# My Story



## lee101981 (Sep 6, 2012)

Not really sure where to start so here goes. We got married almost 10 years ago this November. I was 21 he was 24 he told me when we first met he did not think he would ever marry and have kids but we did and had two girls. We are complete opposite,which is why we work, but the last two years have been hard. He went back to school full time and work full time and I had a full time job and the kids and activities. Our marriage feel to the back burner. It just seemed that there is never enought time in the day let alone a date night. There was so much tension and stress in the house that we decided to seperate for a while. He moved closer to work which is only 9 miles away from the house but a different city, which I did not agree with and he signed a 6 month lease which I also did not agree with. We have been trying the dating thing and it just seems like he is going through the emotions. When we do have our dates there is alittle bit of tension between us and we cant just have fun we end up talking about our problems in our relationship. I want to have fun and joke and laugh with one another. I have asked him if he is just scared to hurt me and is that why he is trying. I have straight up asked him if he wants a divorce and he says no. I dont believe that there is anyone else. I have asked. I just feel like he is not putting in enough effort. He does not say I love you or make me feel wanted. Last friday the kids were at Grandmas and we watched a movie and we were talking and I say do you really want to work on our relationship and he says if I didnt would I be here. That is the kind of response that I get never, I love you, or I want this to work out. I feel like we are just drifting farther apart with this seperation that I am losing hope that we will end up together. He is not a very vocal person but our lived are on the line. I have told him many times that I need to feel some emotion from him, and he says he understants but nothing. I feel like he is game playing and I am almost 31 years old and I dont want to play games. I feel like I should just act like I dont care about him or call and play hard to get but really after almost 10 years. I am lost and lonely and recently laid off. I feel like I am stuck in a dark tunnel looking for any light to guide me..

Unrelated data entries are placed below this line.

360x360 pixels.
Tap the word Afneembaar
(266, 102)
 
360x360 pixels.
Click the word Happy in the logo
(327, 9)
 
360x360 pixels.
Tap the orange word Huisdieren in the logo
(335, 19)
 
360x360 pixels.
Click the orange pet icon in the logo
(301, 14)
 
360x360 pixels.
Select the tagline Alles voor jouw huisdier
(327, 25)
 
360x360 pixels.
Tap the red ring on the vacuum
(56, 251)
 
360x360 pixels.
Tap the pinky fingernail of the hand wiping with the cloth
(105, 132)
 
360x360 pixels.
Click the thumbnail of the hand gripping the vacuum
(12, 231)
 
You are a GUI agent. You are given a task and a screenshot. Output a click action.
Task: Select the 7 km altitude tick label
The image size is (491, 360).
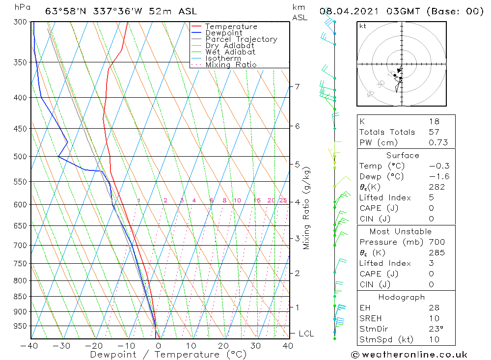point(297,87)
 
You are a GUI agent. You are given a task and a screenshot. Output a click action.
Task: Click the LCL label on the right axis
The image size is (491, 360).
point(306,334)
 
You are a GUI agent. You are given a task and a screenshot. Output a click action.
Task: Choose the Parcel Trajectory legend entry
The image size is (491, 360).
point(241,39)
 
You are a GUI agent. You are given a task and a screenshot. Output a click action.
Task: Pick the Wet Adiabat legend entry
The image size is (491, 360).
point(230,52)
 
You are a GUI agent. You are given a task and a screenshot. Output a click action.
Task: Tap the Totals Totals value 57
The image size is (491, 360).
point(434,132)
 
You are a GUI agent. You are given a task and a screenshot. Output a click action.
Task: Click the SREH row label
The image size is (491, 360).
point(371,319)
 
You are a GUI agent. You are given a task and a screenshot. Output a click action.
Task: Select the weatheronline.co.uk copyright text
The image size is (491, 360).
point(409,355)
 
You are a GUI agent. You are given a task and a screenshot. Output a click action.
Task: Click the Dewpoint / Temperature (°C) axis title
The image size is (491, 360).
point(168,355)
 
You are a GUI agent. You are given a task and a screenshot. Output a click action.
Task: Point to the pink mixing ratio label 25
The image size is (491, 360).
point(283,200)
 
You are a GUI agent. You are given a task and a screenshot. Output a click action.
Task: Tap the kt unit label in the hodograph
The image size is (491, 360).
point(363,26)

We have agreed that we are dating and there are no others.
I want our marriage to work out. I want to be able to tell our girls that we made it through a rought patch and came out on the other side.


Really just venting 

Thanks


----------



## LongWalk (Apr 4, 2013)

Nobody posted anything


----------



## GutPunch (Nov 2, 2012)

LongWalk said:


> Nobody posted anything


I know her she is fine. I know she is even dating someone.


----------



## LongWalk (Apr 4, 2013)

Does she run a beagle puppy farm in Texas?


----------